Hepatitis E virus, similar to Hepatitis A virus, is transmitted by fecal-oral contact, and is believed to cause a self-limited acute viral hepatic infection. Recently, chronic HEV infection with progression to chronic liver disease has been described in solid organ recipients with immunosuppression and in a patient with lymphoma taking rituximab.
Dalton et al describes a 48-year-old HIV-positive man with a history of heavy alcohol use and a CD4 count less than 200 cells/mm3, despite virologic suppression. For nearly two years, he had modest elevation in transaminases. Using PCR, HEV RNA was found in serum and feces — and looking back at samples from 18 months earlier, HEV was isolated from earlier specimens. ELIZA tests were positive for IgM and IgG during the previous 18 months (but were negative using an alternate assay). Genotyping confirmed HEV as genotype 3, the most prevalent genotype in developing countries. Liver biopsy confirmed active inflammation and cirrhosis.

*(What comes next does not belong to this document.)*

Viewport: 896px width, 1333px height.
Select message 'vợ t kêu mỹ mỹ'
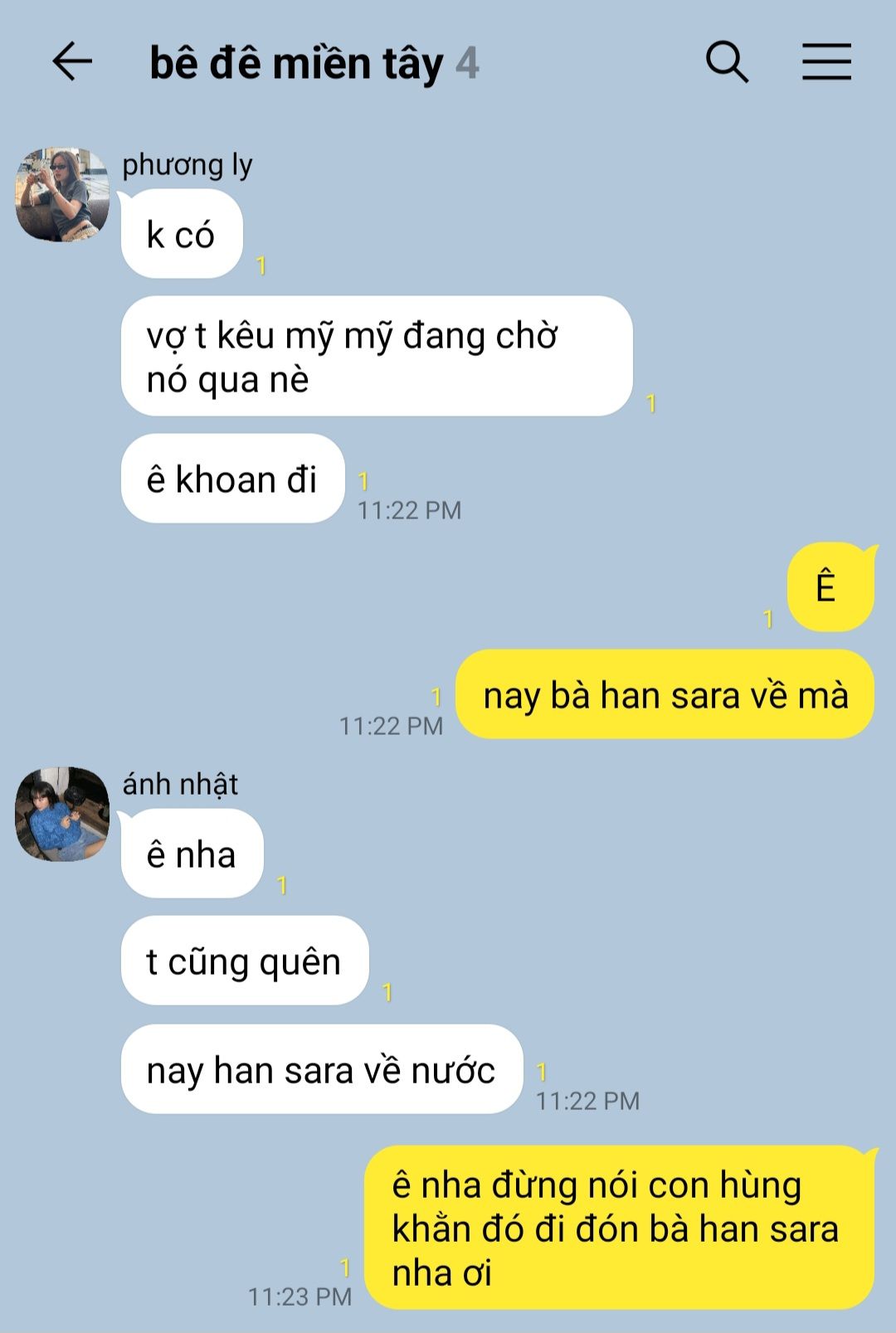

This report indicates that patients with more advanced HIV may develop chronic HEV infection and progressive liver disease. How frequently this occurs is not known. HEV seroprevalence data from various countries vary from 5.9% in healthy Indonesian adults, to 11.4% in healthy Iranian blood donors, to 17.7% in Brazilian women attending an STD clinic for HIV screening. In Malaysia, anti-HEV antibodies were found in 14.4% of HIV-seropositive patients, although RNA studies were not performed. However, no evidence of HEV infection was found in 50 HIV-positive individuals with CD4 counts < 200 mm3 or in 43 HIV-positive individuals with cryptogenic cirrhosis in Spain. A single report from France described a case of acute HEV infection in an HIV-infected patient with a CD4 count of 246 cells/mm3. Initial studies demonstrated HEV RNA in serum, but subsequent studies demonstrated resolution of infection.
HEV screening should be considered in patients with HIV infection, especially those with persistent unexplained elevations in hepatic transaminases. Serum HEV RNA may be useful in monitoring resolution of active HEV replication in HIV+ persons.